What you have to do. An exact copy of the listing is required.

Top of Exercise material

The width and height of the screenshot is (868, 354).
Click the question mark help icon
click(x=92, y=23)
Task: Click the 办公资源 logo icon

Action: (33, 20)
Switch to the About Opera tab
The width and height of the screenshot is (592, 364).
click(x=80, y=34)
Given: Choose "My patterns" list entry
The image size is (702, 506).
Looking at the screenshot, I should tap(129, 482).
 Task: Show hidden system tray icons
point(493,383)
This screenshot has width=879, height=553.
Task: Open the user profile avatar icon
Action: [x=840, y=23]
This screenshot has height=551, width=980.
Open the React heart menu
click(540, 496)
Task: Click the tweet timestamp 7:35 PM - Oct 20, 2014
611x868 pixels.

Bottom of Exercise material

Exercise result.
The width and height of the screenshot is (868, 354).
Click the question mark help icon
click(x=92, y=23)
Task: Click the 办公资源 logo icon

Action: (33, 20)
Switch to the About Opera tab
The width and height of the screenshot is (592, 364).
click(x=80, y=34)
Given: Choose "My patterns" list entry
The image size is (702, 506).
Looking at the screenshot, I should tap(129, 482).
 Task: Show hidden system tray icons
point(493,383)
This screenshot has width=879, height=553.
Task: Open the user profile avatar icon
Action: [x=840, y=23]
This screenshot has height=551, width=980.
Open the React heart menu
click(540, 496)
Task: Click the tweet timestamp 7:35 PM - Oct 20, 2014
611x868 pixels.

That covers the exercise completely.